The parallels between gold and Bitcoin have been there all along. Although both assets provide a decentralized hedge, the two have not often been directly compared due to Bitcoin’s extreme volatility and gold’s famous stability. Yet, much has changed since March. The unprecedented blow to the global economy has driven many to question stocks and even major currencies, as stimulative measures threaten to weaken the latter.
The biggest factor in the two assets becoming correlated has been the entrance of institutional money. Previously, institutions were reluctant to even consider exposing themselves to Bitcoin, in large part due to the nascency of the asset class. On the other hand, many fund managers either avoided gold or held a minimal allocation as they sought safe returns elsewhere, often in the form of bonds.
Now that most bonds offer a negative return, with the state and the currencies behind them looking shaky, institutions can hardly ignore gold’s outperformance this year, one that saw the metal rushing to a new all-time high and sticking around it ever since. In the current environment, the absence of havens and gold’s price appreciation has greatly expanded the scope of investors. With estimates that institutions will double their gold holdings in the near future, there is plenty of solid ground to expect more of this appreciation.
For Bitcoin, the entrance of institutional money has not only legitimized the asset, but also offered some much-desired stability. Now that institutions are essentially holding the reins of the crypto market, investors have less reason to fear massive price drops that linger for a prolonged period of time.
This has likely played a key role in the correlation between gold and Bitcoin steadily climbing over the past months to reach the highest-ever one-month point of 76.3% on September 19. A risk-off and risk-on asset are now close to moving in tandem, and there aren’t many indicators that this will change any time soon.
The uncertainty that the global economy faces has compelled institutions to review their course of action. The lack of counterparty risk that both assets boast has come into prominence as several countries have already experienced currency depreciation eerily reminiscent to that of Venezuela, while most nations are now asking their bond holders to pay a monthly fee, painting quite a bizarre picture. In fact, prominent funds like the Grayscale Bitcoin Trust are increasing both their gold and Bitcoin allocations, highlighting the shifting view of what makes a good safe-haven.

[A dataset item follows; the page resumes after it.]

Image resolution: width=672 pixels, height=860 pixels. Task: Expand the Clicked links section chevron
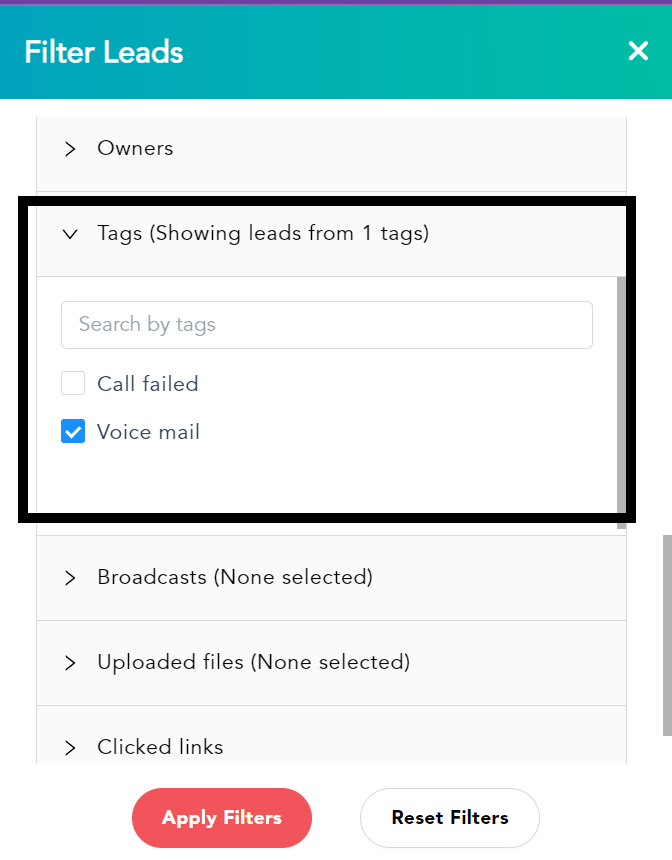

Bitcoin’s biggest benefit from these developments will likely come in the form of the aforementioned price stabilization, making investors across the board less hesitant to allocate some of their money to it. For gold, however, the story appears to be one of price gains. The metal’s outperformance this year cast a shadow on the 2008-2011 stretch, and its plunge during March’s broad selloff still left it above most assets. The growing distaste for risk and the sheer amount of money that institutional investors are set to pour in has driven many notable forecasters to expect new highs for gold’s price, both over the short and long-term.